[Raw records]
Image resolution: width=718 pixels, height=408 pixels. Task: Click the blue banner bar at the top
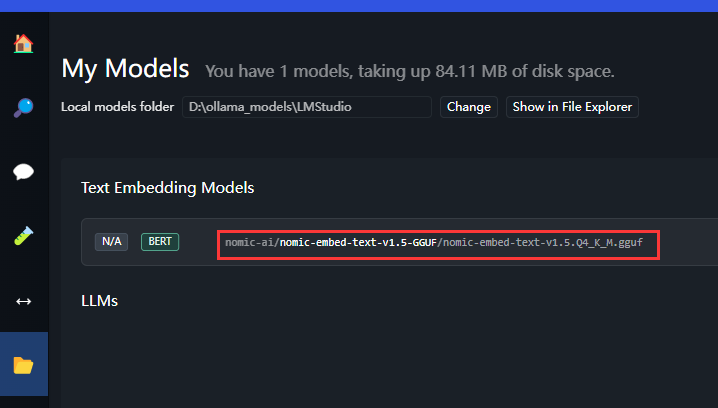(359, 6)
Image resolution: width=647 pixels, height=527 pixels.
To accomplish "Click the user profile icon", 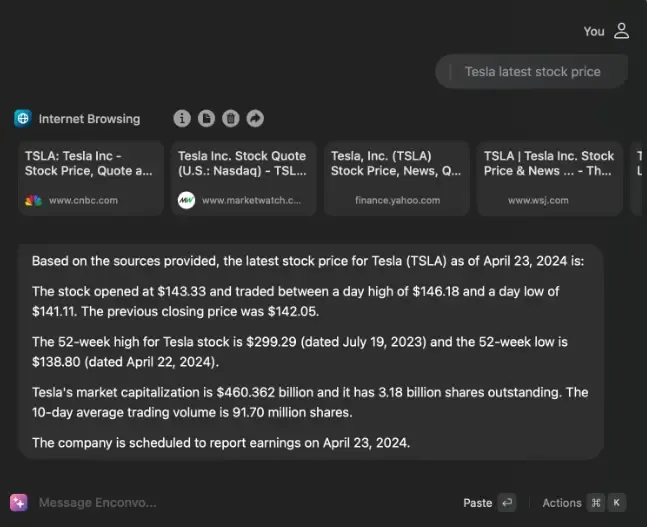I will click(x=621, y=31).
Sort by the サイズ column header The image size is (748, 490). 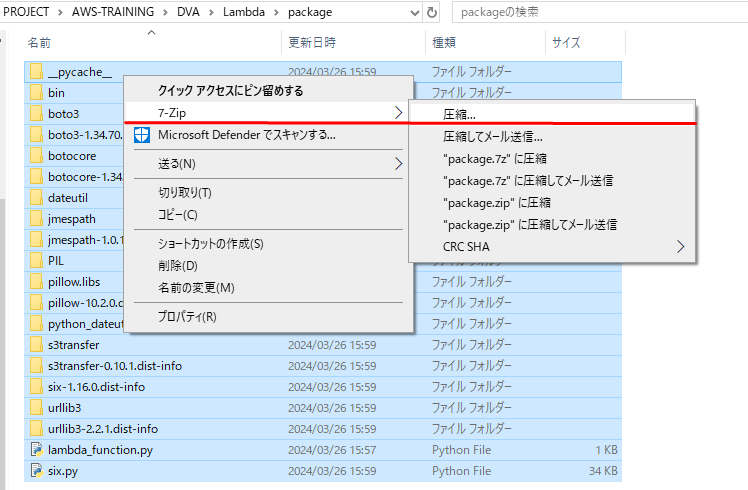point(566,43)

#### [What you should do]
Extract every line of the rows above that contains the string "resolution".

#### [Response for this exercise]
Image resolution: width=718 pixels, height=408 pixels. Task: Click the blue banner bar at the top
Image resolution: width=647 pixels, height=527 pixels.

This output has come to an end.